GeneSrF and varSelRF: a web-based tool and R package for gene selection and classification using random forest

Abstract

Background: Microarray data are often used for patient classification and gene selection. An appropriate tool for end users and biomedical researchers should combine user friendliness with statistical rigor, including carefully avoiding selection biases and allowing analysis of multiple solutions, together with access to additional functional information of selected genes. Methodologically, such a tool would be of greater use if it incorporates state-of-the-art computational approaches and makes source code available.

Results: We have developed GeneSrF, a web-based tool, and varSelRF, an R package, that implement, in the context of patient classification, a validated method for selecting very small sets of genes while preserving classification accuracy. Computation is parallelized, allowing to take advantage of multicore CPUs and clusters of workstations. Output includes bootstrapped estimates of prediction error rate, and assessments of the stability of the solutions. Clickable tables link to additional information for each gene (GO terms, PubMed citations, KEGG pathways), and output can be sent to PaLS for examination of PubMed references, GO terms, KEGG and and Reactome pathways characteristic of sets of genes selected for class prediction. The full source code is available, allowing to extend the software. The web-based application is available from http://genesrf2.bioinfo.cnio.es. All source code is available from Bioinformatics.org or The Launchpad. The R package is also available from CRAN.

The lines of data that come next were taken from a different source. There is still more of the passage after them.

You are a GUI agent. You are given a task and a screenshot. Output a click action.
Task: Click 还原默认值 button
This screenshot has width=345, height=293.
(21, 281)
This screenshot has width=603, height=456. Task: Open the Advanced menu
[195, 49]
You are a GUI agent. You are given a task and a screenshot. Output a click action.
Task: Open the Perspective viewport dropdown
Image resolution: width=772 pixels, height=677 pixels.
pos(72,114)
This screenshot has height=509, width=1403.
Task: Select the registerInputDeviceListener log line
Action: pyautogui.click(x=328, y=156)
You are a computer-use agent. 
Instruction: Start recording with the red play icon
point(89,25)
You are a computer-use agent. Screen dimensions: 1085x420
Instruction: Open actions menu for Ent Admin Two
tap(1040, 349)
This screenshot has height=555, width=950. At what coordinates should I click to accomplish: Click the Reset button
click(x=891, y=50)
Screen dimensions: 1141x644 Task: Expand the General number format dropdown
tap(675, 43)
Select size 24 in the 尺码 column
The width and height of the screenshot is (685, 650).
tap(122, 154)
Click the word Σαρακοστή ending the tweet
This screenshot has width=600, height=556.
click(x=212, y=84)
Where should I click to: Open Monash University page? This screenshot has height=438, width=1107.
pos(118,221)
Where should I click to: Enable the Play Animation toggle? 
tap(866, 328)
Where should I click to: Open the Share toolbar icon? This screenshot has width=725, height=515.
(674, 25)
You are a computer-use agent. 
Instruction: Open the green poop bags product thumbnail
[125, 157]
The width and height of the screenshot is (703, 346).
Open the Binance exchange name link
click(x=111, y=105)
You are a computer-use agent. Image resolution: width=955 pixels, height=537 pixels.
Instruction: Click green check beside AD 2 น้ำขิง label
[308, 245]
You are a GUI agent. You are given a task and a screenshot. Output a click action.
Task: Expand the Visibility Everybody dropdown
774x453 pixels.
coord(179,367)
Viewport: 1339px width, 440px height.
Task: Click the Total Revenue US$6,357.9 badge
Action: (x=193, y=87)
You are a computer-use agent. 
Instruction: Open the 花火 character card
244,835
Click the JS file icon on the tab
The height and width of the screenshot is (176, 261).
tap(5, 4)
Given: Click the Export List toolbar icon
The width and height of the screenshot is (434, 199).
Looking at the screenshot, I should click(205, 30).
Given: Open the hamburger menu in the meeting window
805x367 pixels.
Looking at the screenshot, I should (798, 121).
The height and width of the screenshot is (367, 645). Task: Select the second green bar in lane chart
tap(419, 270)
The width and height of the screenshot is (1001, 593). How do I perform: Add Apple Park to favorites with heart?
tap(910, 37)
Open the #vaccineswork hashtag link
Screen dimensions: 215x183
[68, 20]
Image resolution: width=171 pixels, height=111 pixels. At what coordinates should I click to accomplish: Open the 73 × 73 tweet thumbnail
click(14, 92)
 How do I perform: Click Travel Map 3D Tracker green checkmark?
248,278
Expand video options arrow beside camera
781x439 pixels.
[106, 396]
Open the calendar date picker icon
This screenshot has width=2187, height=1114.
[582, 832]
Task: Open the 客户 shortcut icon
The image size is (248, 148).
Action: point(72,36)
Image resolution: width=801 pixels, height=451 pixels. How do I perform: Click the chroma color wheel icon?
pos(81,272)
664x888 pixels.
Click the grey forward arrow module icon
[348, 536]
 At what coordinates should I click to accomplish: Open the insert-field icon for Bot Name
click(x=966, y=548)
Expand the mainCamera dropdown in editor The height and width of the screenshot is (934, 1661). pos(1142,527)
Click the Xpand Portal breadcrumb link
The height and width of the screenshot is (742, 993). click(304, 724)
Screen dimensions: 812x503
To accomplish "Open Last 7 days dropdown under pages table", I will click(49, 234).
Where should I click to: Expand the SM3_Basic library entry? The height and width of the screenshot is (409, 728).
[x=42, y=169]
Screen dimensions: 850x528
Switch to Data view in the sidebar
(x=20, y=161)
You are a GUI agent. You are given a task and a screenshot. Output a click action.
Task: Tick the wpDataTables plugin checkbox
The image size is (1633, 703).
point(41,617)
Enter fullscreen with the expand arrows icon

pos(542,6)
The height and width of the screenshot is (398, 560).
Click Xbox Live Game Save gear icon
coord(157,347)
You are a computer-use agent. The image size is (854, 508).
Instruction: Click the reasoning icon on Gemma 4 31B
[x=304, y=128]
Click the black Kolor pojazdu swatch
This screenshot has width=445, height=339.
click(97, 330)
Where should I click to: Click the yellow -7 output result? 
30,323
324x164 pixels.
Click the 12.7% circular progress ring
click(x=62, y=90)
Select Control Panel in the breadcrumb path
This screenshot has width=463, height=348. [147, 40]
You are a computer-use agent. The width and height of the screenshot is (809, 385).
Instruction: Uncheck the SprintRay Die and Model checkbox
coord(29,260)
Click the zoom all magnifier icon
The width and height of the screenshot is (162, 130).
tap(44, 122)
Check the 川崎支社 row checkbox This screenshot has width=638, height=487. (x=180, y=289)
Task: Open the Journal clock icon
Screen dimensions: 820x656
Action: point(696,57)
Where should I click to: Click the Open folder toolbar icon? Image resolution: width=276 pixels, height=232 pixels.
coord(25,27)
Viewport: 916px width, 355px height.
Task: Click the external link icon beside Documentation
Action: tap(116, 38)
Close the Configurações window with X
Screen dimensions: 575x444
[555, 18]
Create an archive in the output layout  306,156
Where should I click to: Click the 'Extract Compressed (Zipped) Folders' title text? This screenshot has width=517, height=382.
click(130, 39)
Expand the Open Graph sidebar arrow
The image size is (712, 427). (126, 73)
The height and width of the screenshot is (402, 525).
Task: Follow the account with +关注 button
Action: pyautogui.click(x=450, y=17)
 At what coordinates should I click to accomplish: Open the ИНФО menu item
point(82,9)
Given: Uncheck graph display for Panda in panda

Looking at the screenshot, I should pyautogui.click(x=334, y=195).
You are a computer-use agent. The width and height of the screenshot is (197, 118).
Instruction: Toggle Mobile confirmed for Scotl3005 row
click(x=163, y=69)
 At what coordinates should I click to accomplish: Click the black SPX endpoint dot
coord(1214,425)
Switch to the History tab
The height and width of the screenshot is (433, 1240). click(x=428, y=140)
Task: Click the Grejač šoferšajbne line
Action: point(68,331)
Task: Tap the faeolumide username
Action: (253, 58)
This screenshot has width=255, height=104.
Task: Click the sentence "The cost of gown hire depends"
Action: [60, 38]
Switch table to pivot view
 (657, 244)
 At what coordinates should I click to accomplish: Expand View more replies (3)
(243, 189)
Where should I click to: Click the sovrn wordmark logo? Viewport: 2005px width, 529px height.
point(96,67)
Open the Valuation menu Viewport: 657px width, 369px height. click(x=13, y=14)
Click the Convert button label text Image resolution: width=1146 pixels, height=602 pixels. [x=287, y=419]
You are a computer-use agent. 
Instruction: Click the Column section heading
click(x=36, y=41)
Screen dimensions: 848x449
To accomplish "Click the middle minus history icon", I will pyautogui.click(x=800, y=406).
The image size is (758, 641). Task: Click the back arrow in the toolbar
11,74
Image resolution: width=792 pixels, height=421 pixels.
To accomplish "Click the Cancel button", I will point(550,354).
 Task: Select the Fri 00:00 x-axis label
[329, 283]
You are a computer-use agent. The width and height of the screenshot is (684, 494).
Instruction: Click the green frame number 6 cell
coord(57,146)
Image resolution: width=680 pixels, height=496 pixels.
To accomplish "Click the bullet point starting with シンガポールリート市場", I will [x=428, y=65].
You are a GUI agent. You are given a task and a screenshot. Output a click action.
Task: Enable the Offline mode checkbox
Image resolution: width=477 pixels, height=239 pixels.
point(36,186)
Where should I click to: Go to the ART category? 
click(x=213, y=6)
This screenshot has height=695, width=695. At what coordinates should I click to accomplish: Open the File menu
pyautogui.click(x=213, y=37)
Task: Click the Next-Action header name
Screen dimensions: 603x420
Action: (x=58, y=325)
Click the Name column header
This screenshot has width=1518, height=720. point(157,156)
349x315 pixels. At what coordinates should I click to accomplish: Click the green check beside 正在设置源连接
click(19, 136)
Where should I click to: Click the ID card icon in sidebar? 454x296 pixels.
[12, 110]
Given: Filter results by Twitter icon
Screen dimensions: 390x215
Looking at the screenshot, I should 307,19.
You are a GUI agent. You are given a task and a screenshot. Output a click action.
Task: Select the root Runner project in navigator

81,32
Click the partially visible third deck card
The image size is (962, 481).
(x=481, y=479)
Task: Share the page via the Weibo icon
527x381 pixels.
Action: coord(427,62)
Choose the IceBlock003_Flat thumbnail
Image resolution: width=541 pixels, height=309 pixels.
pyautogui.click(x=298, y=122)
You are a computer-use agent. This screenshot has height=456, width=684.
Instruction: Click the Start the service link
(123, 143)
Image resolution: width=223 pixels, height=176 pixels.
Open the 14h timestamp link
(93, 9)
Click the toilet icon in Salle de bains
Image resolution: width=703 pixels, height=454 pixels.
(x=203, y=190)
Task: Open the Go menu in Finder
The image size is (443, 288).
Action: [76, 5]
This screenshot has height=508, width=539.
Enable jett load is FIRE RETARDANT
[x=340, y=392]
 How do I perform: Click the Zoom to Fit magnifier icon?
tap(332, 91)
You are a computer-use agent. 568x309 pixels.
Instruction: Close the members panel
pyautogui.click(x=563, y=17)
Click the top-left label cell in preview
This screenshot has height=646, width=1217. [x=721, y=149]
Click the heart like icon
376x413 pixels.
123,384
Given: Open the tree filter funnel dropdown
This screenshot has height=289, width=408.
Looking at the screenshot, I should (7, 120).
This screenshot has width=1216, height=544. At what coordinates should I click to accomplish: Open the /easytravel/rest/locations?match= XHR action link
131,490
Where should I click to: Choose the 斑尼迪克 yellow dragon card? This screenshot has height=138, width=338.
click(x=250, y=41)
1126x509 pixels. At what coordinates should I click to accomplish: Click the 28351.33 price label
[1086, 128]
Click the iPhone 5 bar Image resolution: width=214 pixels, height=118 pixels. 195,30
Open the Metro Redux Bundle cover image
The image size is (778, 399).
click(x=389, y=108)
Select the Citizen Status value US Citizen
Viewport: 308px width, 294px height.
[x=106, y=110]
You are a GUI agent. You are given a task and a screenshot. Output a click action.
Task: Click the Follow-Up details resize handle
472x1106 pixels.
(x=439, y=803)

Conclusion: varSelRF and GeneSrF implement a validated method for gene selection including bootstrap estimates of classification error rate. They are valuable tools for applied biomedical researchers, specially for exploratory work with microarray data. Because of the underlying technology used (combination of parallelization with web-based application) they are also of methodological interest to bioinformaticians and biostatisticians.

Figure 1

Example output. Some figures from the output of the web-based application (see [24]). a) Out-of-bag error rate vs. the number of genes in the class prediction model, for both the complete, original data set (red line) and the 200 bootstrap samples (black lines). These figures can help identify the best number of genes in the class prediction model. It seems, that we can do fairly well using just 2 genes in our model. This is the conclussion we reach both with the complete, original data set and the bootstrap samples. b) Probability of class membership of each sample, from out-of-bag samples (i.e., bootstrap runs where the sample was not included in the training group). Most samples are well classified, specially those from class ALL (their average out of bag probability of membership in their true class is larger than 0.75). c) Importance spectrum plots can help decide on the number of "relevant variables": we compare the variable importance plots from the original data with variable importance plots that are generated when the class labels and the predictors are independent (class labels are randomly permuted). In this case the first 30 variables have importances well above those from sets with randomly permuted class labels. d) Selection probability plots: for each of the top ranked genes from the original sample, the probability that it is included among the top ranked k genes (blue: k = 20; red: k = 100) from the (200) bootstrap samples. Thus, these plots can be a measure of our confidence in the stability of choosing a number of k ranked genes. In this case, with k = 20 only the two or three most important genes are repeatedly chosen among the best 20. If we select the first 100 genes, the 30 best ranked ones appear at least in 75% of the bootstrap samples.

Figure 2

Benchmarks and run time. a) Fold increase in speed from parallelization. Ratios of the user wall time of execution of the R code (varSelRFBoot without previous model fit) between a run with a single Rmpi slave and runs with different numbers of Rmpi slaves (the number of simultaneously executing R processes) for five data sets (see [1] for details). In the legend, in parentheses the user wall time of the execution with a single Rmpi slave for each data set. In all cases (except "1", "60(2)", and "90(3)") there were four Rmpi slaves per node. The timings were obtained in an otherwise idle cluster with 30 nodes, each with two dual-core AMD Opteron 2.2 GHz CPUs and 6 GB RAM, running Debian GNU/Linux and a stock 2.6.8 kernel, with version 7.1.2 of LAM/MPI and version 2.1.4 (patched) of R. The values for "60(2)" refer two a configuration with 2 slaves per node (recall that a node with two dual core CPUs is not identical to a node with 4 CPUs), and the value "90(3)" to a configuration with 3 slaves per node. b) Scaling of user wall time. User wall time as a function of number of arrays and number of genes when executing the R function varSelRFBoot without previous model fit. Shown are three replicate runs. In each run, the arrays and genes are selected randomly from the complete original data set. Further details about the Prostate data set from [1]. Hardware and software as above. We used 4 Rmpi slaves per node (and, thus, a total of 120 slaves). c) User wall time of the web-based application. User wall time for complete runs (i.e., including upload of files and return of complete HTML page) for ten different data sets (see details in [1]). Under the name of each data set, the number of arrays and the number of genes are indicated. For each data set, three replicate runs were conducted. Hardware and software configuration as above, with the default settings for the web-based application (4 Rmpi slaves per node, and thus a total of 120 slaves).